● Exercise: Your output consists solely of the lines from the one that contains "Click Save to apply the edits" to the end of the material, each reproduced exactly; pictures do not belong in it.

● Source records:
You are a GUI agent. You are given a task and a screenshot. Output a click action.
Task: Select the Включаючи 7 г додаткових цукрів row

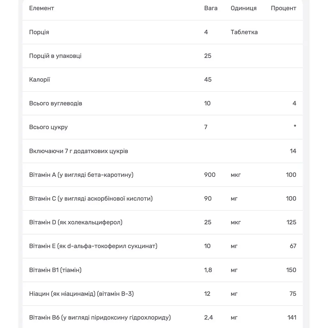click(162, 151)

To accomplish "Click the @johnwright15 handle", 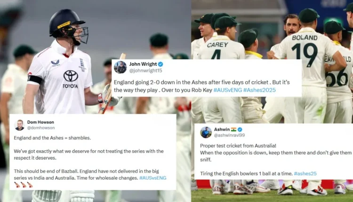I will click(x=145, y=70).
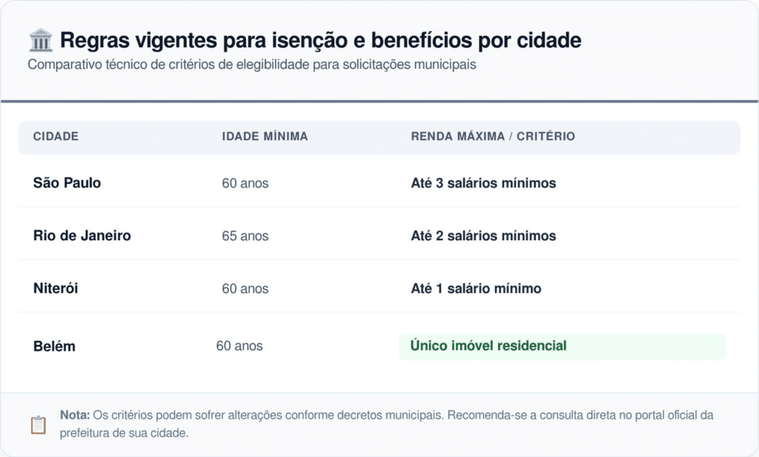The width and height of the screenshot is (759, 457).
Task: Click the 65 anos minimum age cell
Action: tap(245, 236)
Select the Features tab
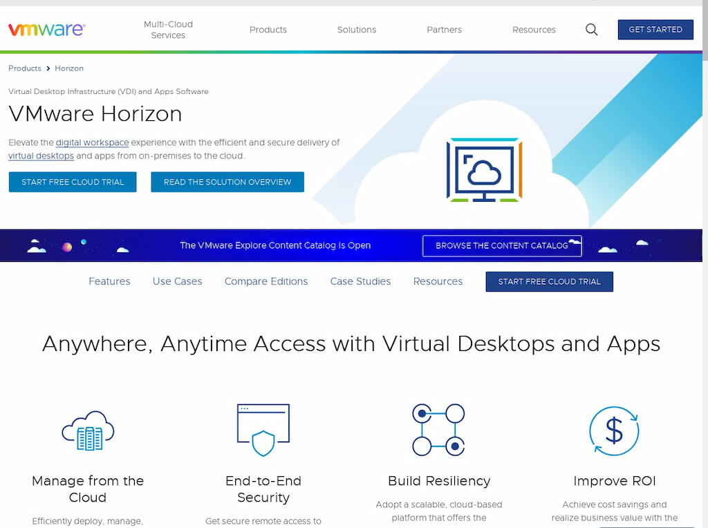Screen dimensions: 708x528 pyautogui.click(x=109, y=281)
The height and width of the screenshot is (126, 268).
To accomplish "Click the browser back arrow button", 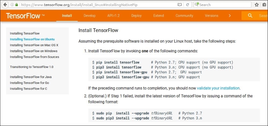I will pyautogui.click(x=5, y=4).
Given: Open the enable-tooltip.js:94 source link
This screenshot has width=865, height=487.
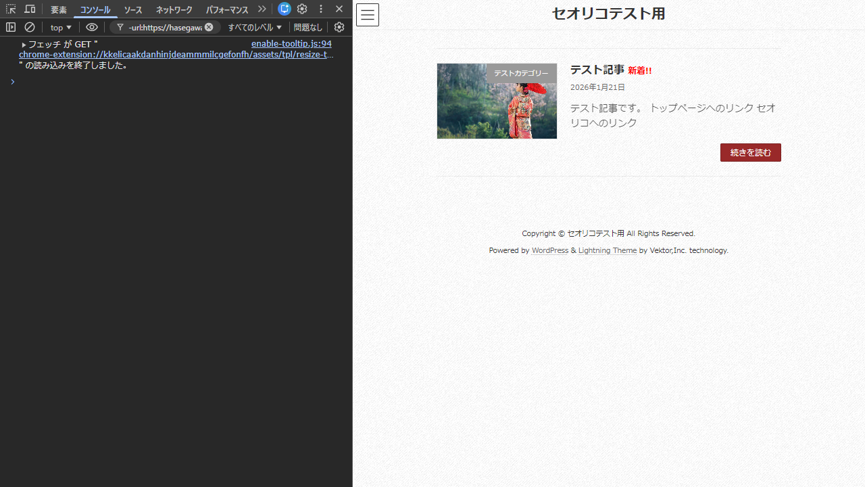Looking at the screenshot, I should coord(291,43).
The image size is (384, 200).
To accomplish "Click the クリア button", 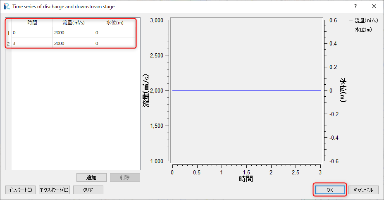I will pos(88,190).
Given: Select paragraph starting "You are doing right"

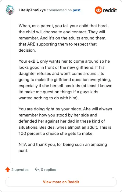Looking at the screenshot, I should [65, 121].
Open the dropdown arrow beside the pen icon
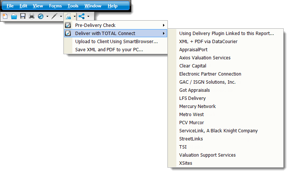287x171 pixels. point(61,16)
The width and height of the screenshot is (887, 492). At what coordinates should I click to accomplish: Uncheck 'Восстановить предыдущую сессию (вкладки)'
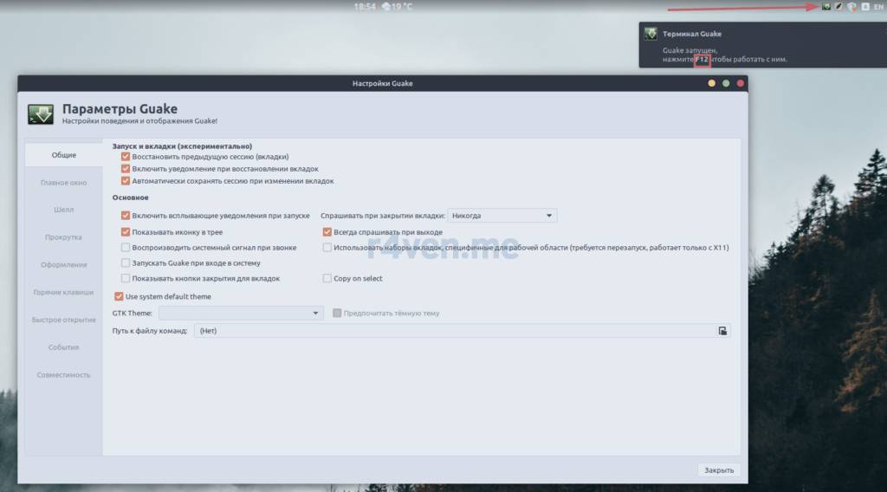(x=126, y=157)
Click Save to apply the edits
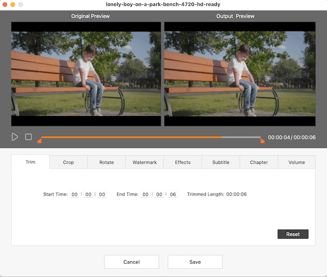 (195, 262)
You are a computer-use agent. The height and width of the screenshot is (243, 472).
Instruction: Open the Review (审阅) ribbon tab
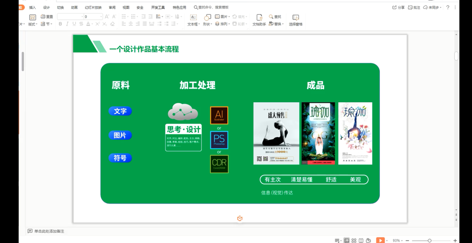[112, 7]
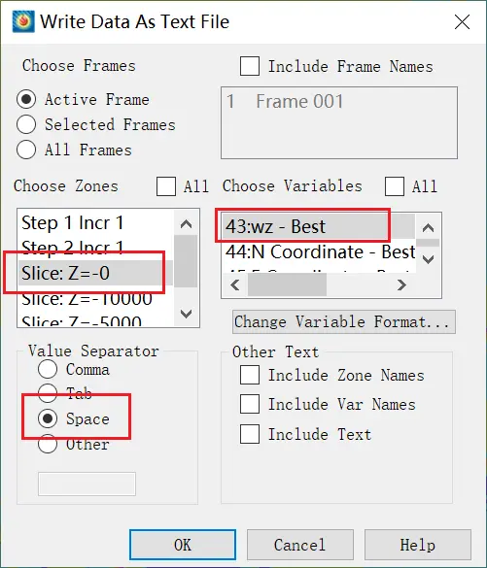Check the All variables checkbox

click(395, 186)
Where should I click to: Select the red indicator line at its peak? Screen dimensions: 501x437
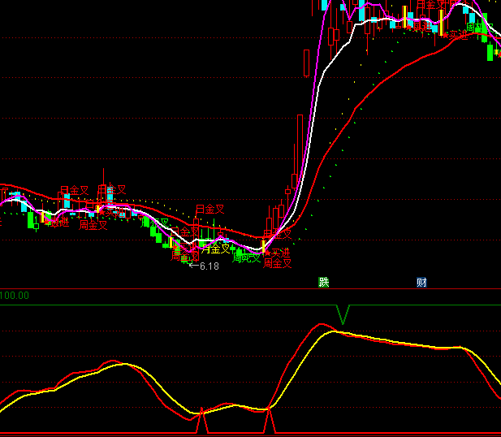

● Your solution:
Click Save to apply the edits
 (195, 262)
You are a computer-use agent. The height and width of the screenshot is (243, 472).
Instruction: Open the Review (审阅) ribbon tab
[112, 7]
Check the All variables checkbox

click(395, 186)
Where should I click to: Select the red indicator line at its peak? Screen dimensions: 501x437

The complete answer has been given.